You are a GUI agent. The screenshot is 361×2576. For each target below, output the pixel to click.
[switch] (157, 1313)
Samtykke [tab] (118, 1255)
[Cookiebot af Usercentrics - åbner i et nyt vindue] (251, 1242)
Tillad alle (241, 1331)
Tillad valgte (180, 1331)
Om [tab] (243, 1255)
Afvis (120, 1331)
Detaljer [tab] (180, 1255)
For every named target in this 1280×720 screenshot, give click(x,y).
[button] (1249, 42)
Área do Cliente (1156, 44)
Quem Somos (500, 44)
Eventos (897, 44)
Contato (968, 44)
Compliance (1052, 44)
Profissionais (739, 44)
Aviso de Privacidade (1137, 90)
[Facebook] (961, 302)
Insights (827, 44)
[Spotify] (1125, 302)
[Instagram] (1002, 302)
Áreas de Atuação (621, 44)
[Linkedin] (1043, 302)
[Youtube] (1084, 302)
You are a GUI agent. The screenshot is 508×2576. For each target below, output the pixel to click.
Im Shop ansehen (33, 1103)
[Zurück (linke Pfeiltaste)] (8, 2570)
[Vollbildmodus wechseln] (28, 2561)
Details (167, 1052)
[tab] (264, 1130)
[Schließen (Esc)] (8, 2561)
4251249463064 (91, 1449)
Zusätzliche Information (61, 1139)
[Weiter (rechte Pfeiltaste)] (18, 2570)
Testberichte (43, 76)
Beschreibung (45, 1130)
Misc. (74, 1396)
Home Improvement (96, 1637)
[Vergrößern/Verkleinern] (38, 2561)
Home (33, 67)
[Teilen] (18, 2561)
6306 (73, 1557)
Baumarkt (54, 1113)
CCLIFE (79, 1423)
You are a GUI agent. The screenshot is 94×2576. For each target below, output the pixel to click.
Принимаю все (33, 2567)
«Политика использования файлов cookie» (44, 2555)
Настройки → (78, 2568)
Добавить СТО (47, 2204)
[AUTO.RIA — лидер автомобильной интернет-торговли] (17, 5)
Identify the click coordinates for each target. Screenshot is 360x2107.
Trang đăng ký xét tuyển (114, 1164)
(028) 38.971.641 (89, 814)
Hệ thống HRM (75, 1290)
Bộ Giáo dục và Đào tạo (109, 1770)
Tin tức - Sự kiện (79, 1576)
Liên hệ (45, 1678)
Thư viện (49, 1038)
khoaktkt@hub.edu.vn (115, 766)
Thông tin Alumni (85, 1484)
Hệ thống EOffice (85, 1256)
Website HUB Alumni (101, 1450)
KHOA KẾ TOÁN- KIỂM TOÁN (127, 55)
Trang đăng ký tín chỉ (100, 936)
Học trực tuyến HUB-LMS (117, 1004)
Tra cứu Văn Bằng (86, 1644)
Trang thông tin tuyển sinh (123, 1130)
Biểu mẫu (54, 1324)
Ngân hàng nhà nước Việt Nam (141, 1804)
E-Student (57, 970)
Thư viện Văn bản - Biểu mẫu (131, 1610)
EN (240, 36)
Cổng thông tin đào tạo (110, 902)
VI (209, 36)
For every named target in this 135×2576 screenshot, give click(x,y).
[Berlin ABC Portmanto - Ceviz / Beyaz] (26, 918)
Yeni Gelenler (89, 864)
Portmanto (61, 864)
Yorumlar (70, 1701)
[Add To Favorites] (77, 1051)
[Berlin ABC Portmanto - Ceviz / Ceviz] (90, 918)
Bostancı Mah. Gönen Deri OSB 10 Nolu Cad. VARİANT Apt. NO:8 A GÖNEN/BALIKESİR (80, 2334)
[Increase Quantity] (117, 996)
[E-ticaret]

### Problem to solve
If the word "agent" is on a line above, return that line.

### Finished task
You are a GUI agent. The screenshot is 361×2576. For each target below, output the pixel to click.
You are a GUI agent. The screenshot is 508×2576. For each target below, output the pixel to click.
You are a GUI agent. The screenshot is 94×2576. For each target below, output the pixel to click.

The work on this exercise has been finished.